[Opening Records section]
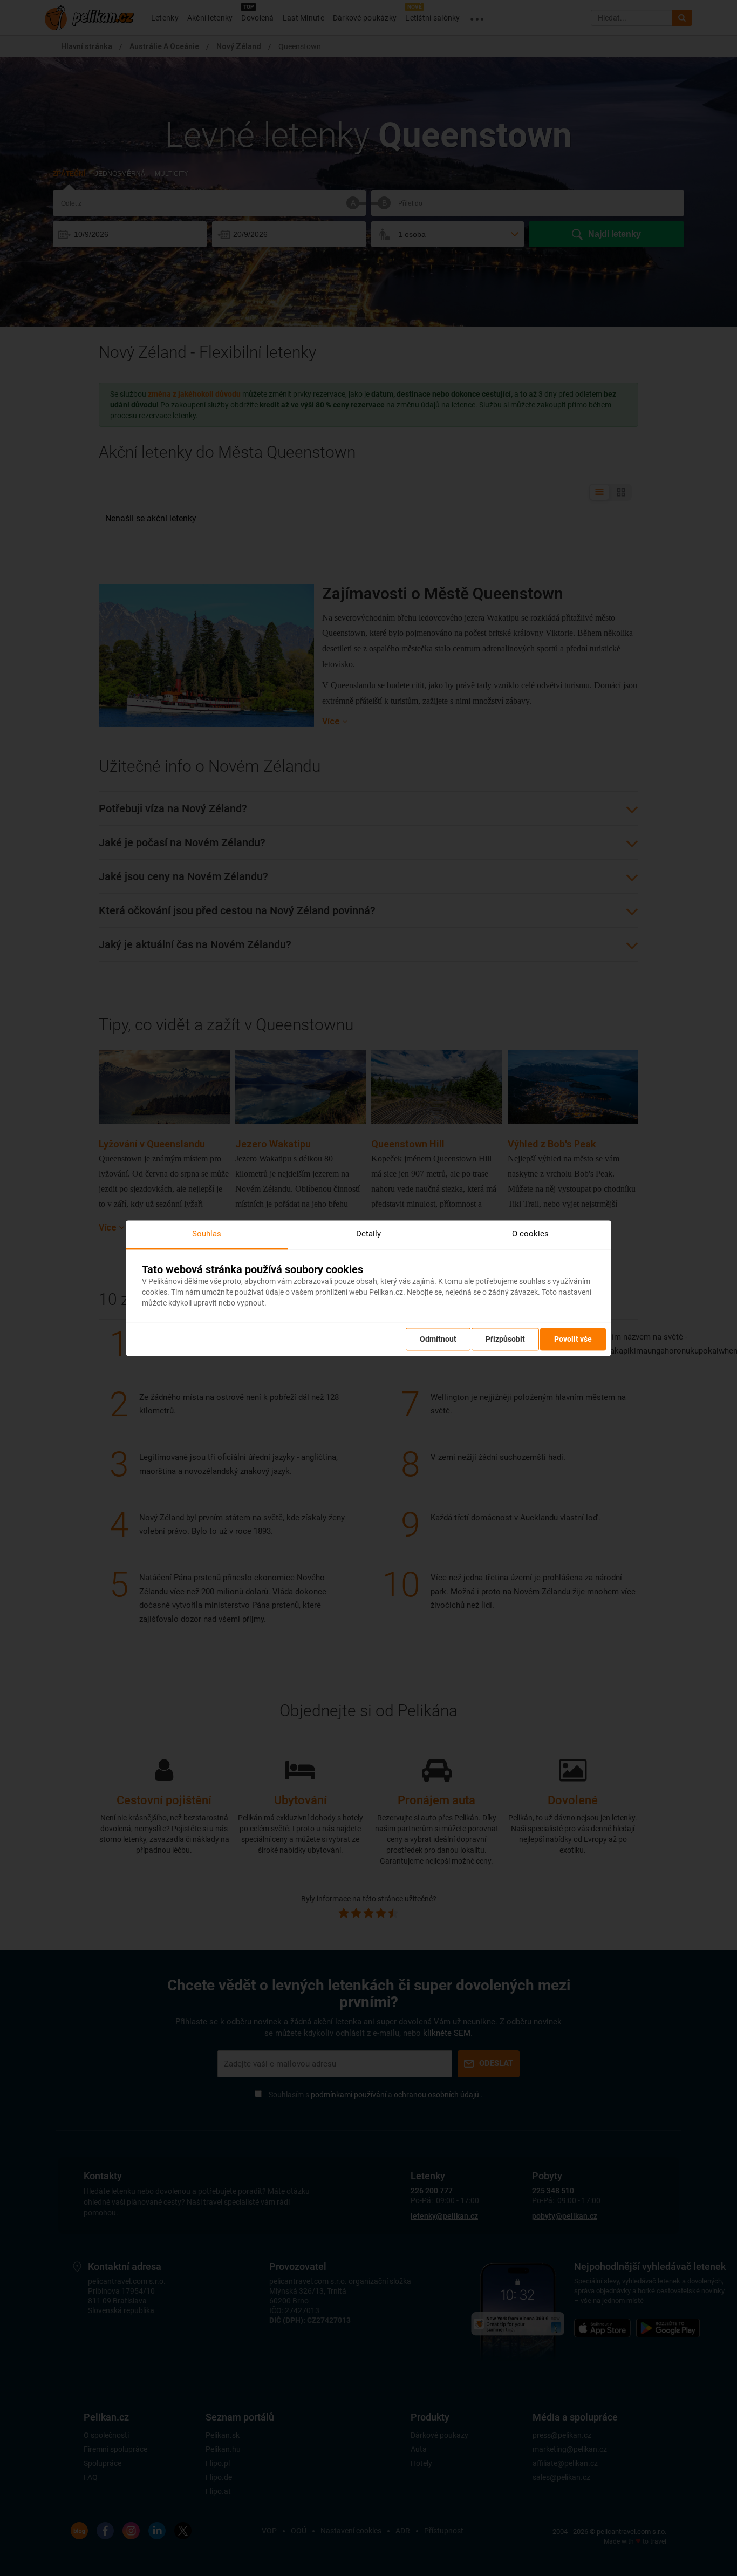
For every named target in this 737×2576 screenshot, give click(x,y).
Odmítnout (438, 1339)
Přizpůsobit (505, 1339)
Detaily (368, 1234)
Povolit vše (573, 1339)
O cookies (530, 1234)
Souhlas (206, 1234)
[Closing Records section]
» What the task asks: Each record above should come back exactly the same, only without its pictures.

» Written solution:
For every named target in this 737×2576 screenshot, give click(x,y).
Odmítnout (438, 1339)
Přizpůsobit (505, 1339)
Detaily (368, 1234)
Povolit vše (573, 1339)
O cookies (530, 1234)
Souhlas (206, 1234)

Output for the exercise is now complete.